According to declassified French intelligence, Syria's chemical arsenal includes more than 1,000 tons of chemical agents and precursor chemicals for the production of mustard gas and the nerve agents sarin and VX.
Assad's government, threatened with US airstrikes in retaliation for an Aug. 21 sarin gas attack near Damascus that the United States says killed more than 1,400 people, agreed last month to accede to the Chemical Weapons Convention and abandon its chemical arsenal.
On Thursday, the United Nations said the chemical experts have made "encouraging initial progress" and hoped to begin disabling equipment involved in Syria's chemical weapon process next week.
The rebels and Syrian government blame each other for the deadly Aug. 21 attack on a Damascus suburb. The United States and other Western countries say a report by UN investigators indirectly implicates government-allied forces.
There was some optimism in Washington on the Syria situation. On Thursday, administration officials held a three-hour briefing for the Senate Armed Services Committee.
Senator Carl Levin, the panel's chairman, said the officials who briefed the committee expressed confidence the chemical weapons plan would work, partly because Russia was pushing Assad to cooperate.

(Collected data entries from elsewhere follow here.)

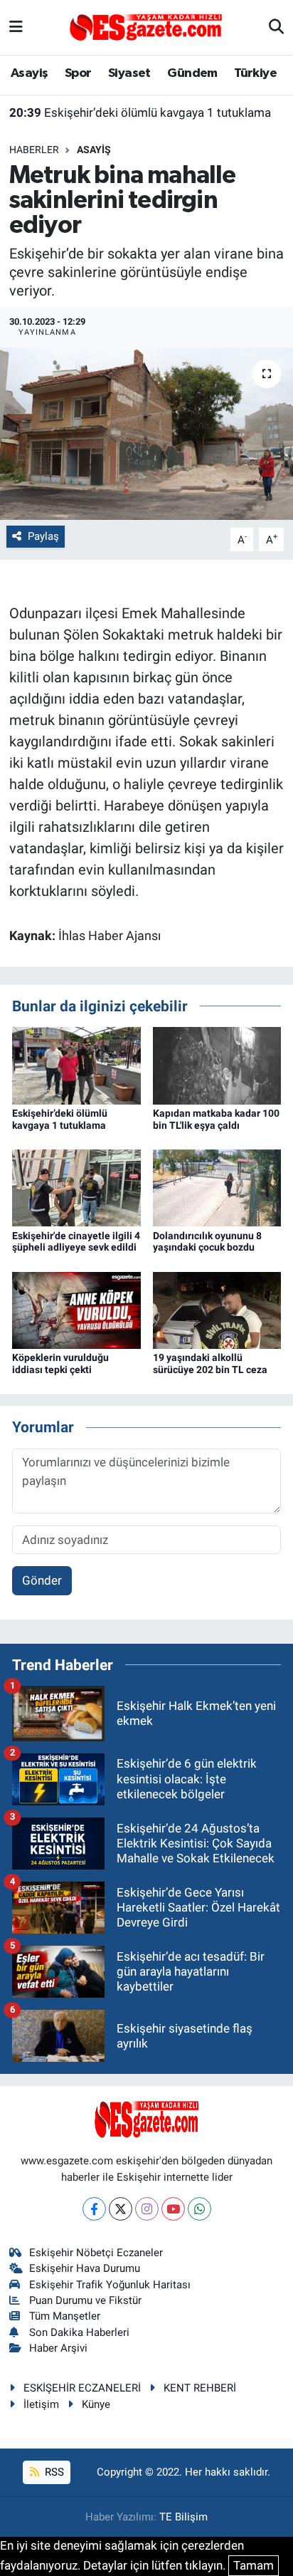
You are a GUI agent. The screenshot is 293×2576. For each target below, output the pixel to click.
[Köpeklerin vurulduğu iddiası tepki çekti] (76, 1309)
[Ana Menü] (16, 27)
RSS (53, 2472)
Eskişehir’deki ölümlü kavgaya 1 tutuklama (140, 112)
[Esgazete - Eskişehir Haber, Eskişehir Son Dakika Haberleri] (146, 26)
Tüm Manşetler (64, 2316)
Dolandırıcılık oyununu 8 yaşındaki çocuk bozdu (207, 1241)
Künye (96, 2404)
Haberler (34, 149)
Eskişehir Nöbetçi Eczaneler (96, 2252)
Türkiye (255, 73)
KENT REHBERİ (200, 2388)
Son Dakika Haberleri (79, 2332)
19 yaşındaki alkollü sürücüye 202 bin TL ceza (210, 1363)
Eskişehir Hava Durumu (84, 2268)
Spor (78, 73)
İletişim (41, 2404)
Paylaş (43, 536)
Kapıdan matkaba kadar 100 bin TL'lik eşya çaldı (216, 1119)
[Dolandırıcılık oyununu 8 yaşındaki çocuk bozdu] (217, 1187)
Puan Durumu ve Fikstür (85, 2300)
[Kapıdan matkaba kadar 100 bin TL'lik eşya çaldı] (217, 1065)
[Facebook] (94, 2209)
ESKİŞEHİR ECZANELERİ (82, 2388)
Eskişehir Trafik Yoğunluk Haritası (110, 2284)
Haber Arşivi (58, 2348)
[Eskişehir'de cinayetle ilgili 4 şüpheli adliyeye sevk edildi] (76, 1187)
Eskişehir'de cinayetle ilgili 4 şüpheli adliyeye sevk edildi (76, 1241)
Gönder (42, 1580)
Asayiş (29, 73)
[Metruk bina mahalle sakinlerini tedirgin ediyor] (146, 433)
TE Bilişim (183, 2516)
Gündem (192, 73)
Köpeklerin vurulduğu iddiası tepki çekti (60, 1363)
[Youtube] (173, 2209)
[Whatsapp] (199, 2209)
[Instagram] (147, 2209)
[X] (120, 2209)
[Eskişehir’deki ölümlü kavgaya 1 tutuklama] (76, 1065)
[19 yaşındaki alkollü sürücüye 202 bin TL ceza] (217, 1309)
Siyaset (129, 73)
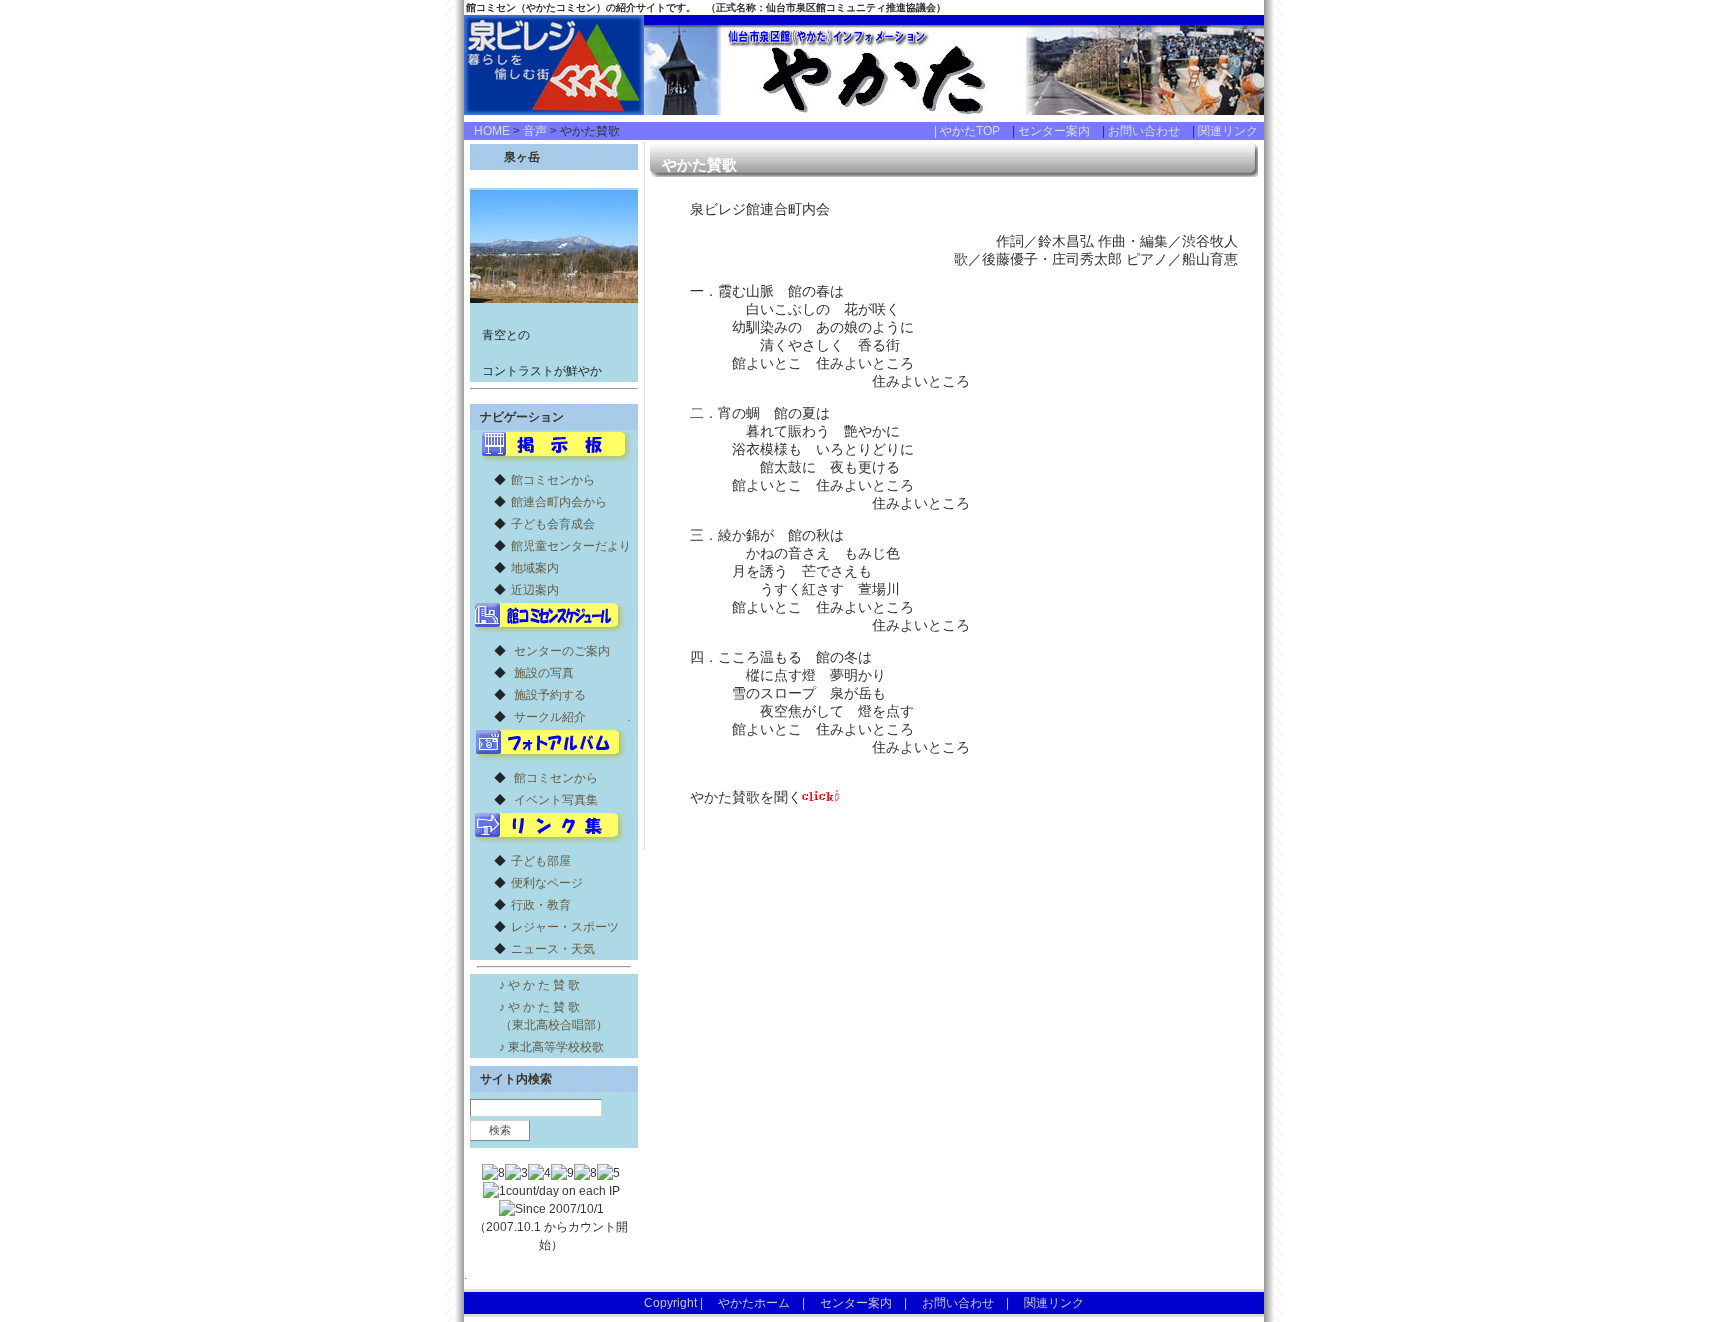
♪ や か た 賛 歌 (539, 985)
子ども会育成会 (553, 524)
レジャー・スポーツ (565, 927)
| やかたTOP (973, 131)
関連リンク (1228, 131)
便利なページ (547, 883)
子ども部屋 (541, 861)
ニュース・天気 (553, 949)
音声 (535, 131)
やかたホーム (754, 1303)
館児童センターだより (571, 546)
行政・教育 (541, 905)
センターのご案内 (562, 651)
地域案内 (535, 568)
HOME (492, 131)
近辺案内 (535, 590)
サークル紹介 (550, 717)
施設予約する (550, 695)
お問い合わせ (1150, 131)
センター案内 (1060, 131)
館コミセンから (553, 480)
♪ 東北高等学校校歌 (551, 1047)
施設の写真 (544, 673)
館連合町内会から (559, 502)
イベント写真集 (556, 800)
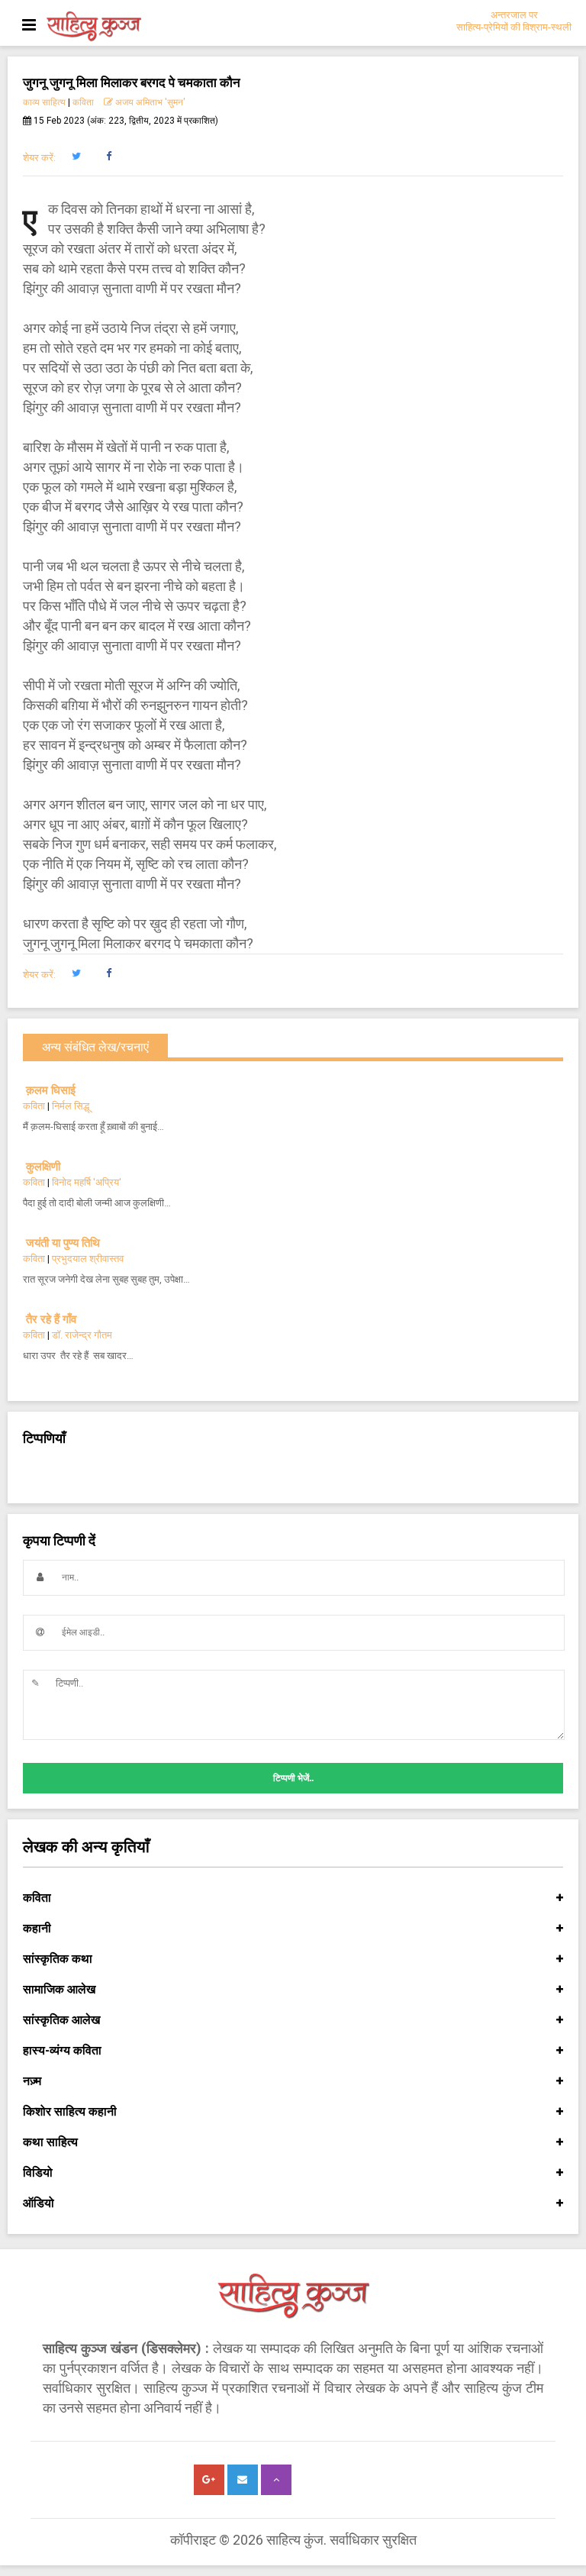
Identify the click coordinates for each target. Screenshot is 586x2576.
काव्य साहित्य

"There is confidence that the chemical piece will work, because it's in everybody's interest to do it, including Russia's putting pressure on Assad," he told reporters.
The United Nations has been notified of at least 14 chemical attacks since the 2 1/2-year civil war began. It estimates more than 100,000 people have died since the uprising against Assad began in March 2011.
Russia, a staunch ally and arms supplier of Assad, also blames the rebels for the Aug. 21 gas attack.
The chemical weapons demolition plan and last week's Security Council resolution that made it legally binding were based on a deal reached last month in Geneva by Russian Foreign Minister Sergei Lavrov and US Secretary of State John Kerry.